- **Goal of the exercise**
Could you copy the lines below exactly, leaving none out?

(Records from a dataset)
·····
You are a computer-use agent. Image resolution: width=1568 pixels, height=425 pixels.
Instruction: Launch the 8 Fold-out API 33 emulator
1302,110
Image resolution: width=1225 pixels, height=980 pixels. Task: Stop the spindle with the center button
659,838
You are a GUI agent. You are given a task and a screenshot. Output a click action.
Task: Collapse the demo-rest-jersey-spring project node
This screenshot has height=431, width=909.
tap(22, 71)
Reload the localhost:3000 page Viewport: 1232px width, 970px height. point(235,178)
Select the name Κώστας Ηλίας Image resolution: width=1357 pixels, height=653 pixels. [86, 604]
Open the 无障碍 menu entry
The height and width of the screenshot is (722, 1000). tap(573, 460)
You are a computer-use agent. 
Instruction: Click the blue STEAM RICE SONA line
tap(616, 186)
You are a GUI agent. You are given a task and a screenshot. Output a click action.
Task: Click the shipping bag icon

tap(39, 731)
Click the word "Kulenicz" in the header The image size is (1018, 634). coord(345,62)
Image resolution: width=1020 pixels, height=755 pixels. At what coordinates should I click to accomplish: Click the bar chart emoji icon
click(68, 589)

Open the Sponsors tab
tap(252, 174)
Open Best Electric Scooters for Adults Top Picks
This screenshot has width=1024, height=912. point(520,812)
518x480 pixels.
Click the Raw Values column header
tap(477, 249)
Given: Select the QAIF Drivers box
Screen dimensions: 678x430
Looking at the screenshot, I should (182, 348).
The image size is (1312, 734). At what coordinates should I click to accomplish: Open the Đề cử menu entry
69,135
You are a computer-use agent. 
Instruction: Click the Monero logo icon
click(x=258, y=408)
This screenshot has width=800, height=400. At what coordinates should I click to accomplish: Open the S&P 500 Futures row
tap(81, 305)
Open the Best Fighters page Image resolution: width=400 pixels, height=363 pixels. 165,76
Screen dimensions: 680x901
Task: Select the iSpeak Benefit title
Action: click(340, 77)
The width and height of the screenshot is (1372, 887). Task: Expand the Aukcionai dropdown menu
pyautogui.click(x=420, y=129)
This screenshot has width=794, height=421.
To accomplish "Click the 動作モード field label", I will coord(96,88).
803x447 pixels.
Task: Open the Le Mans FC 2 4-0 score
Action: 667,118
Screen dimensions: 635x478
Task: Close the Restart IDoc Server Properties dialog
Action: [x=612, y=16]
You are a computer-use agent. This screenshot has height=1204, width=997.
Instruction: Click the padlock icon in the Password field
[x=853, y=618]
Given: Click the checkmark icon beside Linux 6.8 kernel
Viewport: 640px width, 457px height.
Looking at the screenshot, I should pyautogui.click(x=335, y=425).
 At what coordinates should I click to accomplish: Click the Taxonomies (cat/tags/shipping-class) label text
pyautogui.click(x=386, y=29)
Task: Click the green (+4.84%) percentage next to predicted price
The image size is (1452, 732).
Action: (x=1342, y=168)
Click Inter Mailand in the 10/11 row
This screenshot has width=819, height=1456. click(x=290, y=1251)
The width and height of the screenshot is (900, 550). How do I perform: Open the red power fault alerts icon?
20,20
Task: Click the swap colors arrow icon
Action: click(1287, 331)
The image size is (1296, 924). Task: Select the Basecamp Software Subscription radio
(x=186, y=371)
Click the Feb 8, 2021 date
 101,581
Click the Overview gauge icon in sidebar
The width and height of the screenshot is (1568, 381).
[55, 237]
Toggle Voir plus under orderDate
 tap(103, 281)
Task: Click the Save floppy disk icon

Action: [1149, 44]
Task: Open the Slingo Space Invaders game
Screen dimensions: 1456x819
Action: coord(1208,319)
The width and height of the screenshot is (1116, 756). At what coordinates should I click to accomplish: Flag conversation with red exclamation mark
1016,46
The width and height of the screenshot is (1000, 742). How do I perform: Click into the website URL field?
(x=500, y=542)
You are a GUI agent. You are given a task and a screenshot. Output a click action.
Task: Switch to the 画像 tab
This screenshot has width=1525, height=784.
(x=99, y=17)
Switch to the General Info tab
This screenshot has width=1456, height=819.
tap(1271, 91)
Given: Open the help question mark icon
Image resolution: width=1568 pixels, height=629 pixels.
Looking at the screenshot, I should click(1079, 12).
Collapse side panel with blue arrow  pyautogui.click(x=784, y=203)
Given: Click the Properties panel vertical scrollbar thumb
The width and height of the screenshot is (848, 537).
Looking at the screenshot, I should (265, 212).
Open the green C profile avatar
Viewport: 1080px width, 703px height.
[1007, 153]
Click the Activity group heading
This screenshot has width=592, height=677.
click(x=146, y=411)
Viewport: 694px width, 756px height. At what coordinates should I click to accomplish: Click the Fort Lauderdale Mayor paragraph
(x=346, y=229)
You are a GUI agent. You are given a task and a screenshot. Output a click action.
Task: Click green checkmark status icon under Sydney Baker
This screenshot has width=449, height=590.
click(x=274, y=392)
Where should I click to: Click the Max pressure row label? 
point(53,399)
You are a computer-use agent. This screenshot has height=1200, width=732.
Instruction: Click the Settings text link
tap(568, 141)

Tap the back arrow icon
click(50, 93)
·····
- **Answer to this task**
You are a computer-use agent. Image resolution: width=1568 pixels, height=425 pixels.
Instruction: Launch the 8 Fold-out API 33 emulator
1302,110
Image resolution: width=1225 pixels, height=980 pixels. Task: Stop the spindle with the center button
659,838
You are a GUI agent. You are given a task and a screenshot. Output a click action.
Task: Collapse the demo-rest-jersey-spring project node
This screenshot has height=431, width=909.
tap(22, 71)
Reload the localhost:3000 page Viewport: 1232px width, 970px height. point(235,178)
Select the name Κώστας Ηλίας Image resolution: width=1357 pixels, height=653 pixels. [86, 604]
Open the 无障碍 menu entry
The height and width of the screenshot is (722, 1000). tap(573, 460)
You are a computer-use agent. 
Instruction: Click the blue STEAM RICE SONA line
tap(616, 186)
You are a GUI agent. You are given a task and a screenshot. Output a click action.
Task: Click the shipping bag icon

tap(39, 731)
Click the word "Kulenicz" in the header The image size is (1018, 634). coord(345,62)
Image resolution: width=1020 pixels, height=755 pixels. At what coordinates should I click to accomplish: Click the bar chart emoji icon
click(68, 589)

Open the Sponsors tab
tap(252, 174)
Open Best Electric Scooters for Adults Top Picks
This screenshot has width=1024, height=912. point(520,812)
518x480 pixels.
Click the Raw Values column header
tap(477, 249)
Given: Select the QAIF Drivers box
Screen dimensions: 678x430
Looking at the screenshot, I should (182, 348).
The image size is (1312, 734). At what coordinates should I click to accomplish: Open the Đề cử menu entry
69,135
You are a computer-use agent. 
Instruction: Click the Monero logo icon
click(x=258, y=408)
This screenshot has width=800, height=400. At what coordinates should I click to accomplish: Open the S&P 500 Futures row
tap(81, 305)
Open the Best Fighters page Image resolution: width=400 pixels, height=363 pixels. 165,76
Screen dimensions: 680x901
Task: Select the iSpeak Benefit title
Action: click(340, 77)
The width and height of the screenshot is (1372, 887). Task: Expand the Aukcionai dropdown menu
pyautogui.click(x=420, y=129)
This screenshot has width=794, height=421.
To accomplish "Click the 動作モード field label", I will coord(96,88).
803x447 pixels.
Task: Open the Le Mans FC 2 4-0 score
Action: 667,118
Screen dimensions: 635x478
Task: Close the Restart IDoc Server Properties dialog
Action: [x=612, y=16]
You are a computer-use agent. This screenshot has height=1204, width=997.
Instruction: Click the padlock icon in the Password field
[x=853, y=618]
Given: Click the checkmark icon beside Linux 6.8 kernel
Viewport: 640px width, 457px height.
Looking at the screenshot, I should pyautogui.click(x=335, y=425).
 At what coordinates should I click to accomplish: Click the Taxonomies (cat/tags/shipping-class) label text
pyautogui.click(x=386, y=29)
Task: Click the green (+4.84%) percentage next to predicted price
The image size is (1452, 732).
Action: (x=1342, y=168)
Click Inter Mailand in the 10/11 row
This screenshot has width=819, height=1456. click(x=290, y=1251)
The width and height of the screenshot is (900, 550). How do I perform: Open the red power fault alerts icon?
20,20
Task: Click the swap colors arrow icon
Action: click(1287, 331)
The image size is (1296, 924). Task: Select the Basecamp Software Subscription radio
(x=186, y=371)
Click the Feb 8, 2021 date
 101,581
Click the Overview gauge icon in sidebar
The width and height of the screenshot is (1568, 381).
[55, 237]
Toggle Voir plus under orderDate
 tap(103, 281)
Task: Click the Save floppy disk icon

Action: [1149, 44]
Task: Open the Slingo Space Invaders game
Screen dimensions: 1456x819
Action: coord(1208,319)
The width and height of the screenshot is (1116, 756). At what coordinates should I click to accomplish: Flag conversation with red exclamation mark
1016,46
The width and height of the screenshot is (1000, 742). How do I perform: Click into the website URL field?
(x=500, y=542)
You are a GUI agent. You are given a task and a screenshot. Output a click action.
Task: Switch to the 画像 tab
This screenshot has width=1525, height=784.
(x=99, y=17)
Switch to the General Info tab
This screenshot has width=1456, height=819.
tap(1271, 91)
Given: Open the help question mark icon
Image resolution: width=1568 pixels, height=629 pixels.
Looking at the screenshot, I should click(1079, 12).
Collapse side panel with blue arrow  pyautogui.click(x=784, y=203)
Given: Click the Properties panel vertical scrollbar thumb
The width and height of the screenshot is (848, 537).
Looking at the screenshot, I should (265, 212).
Open the green C profile avatar
Viewport: 1080px width, 703px height.
[1007, 153]
Click the Activity group heading
This screenshot has width=592, height=677.
click(x=146, y=411)
Viewport: 694px width, 756px height. At what coordinates should I click to accomplish: Click the Fort Lauderdale Mayor paragraph
(x=346, y=229)
You are a GUI agent. You are given a task and a screenshot. Output a click action.
Task: Click green checkmark status icon under Sydney Baker
This screenshot has width=449, height=590.
click(x=274, y=392)
Where should I click to: Click the Max pressure row label? 
point(53,399)
You are a computer-use agent. This screenshot has height=1200, width=732.
Instruction: Click the Settings text link
tap(568, 141)

Tap the back arrow icon
click(50, 93)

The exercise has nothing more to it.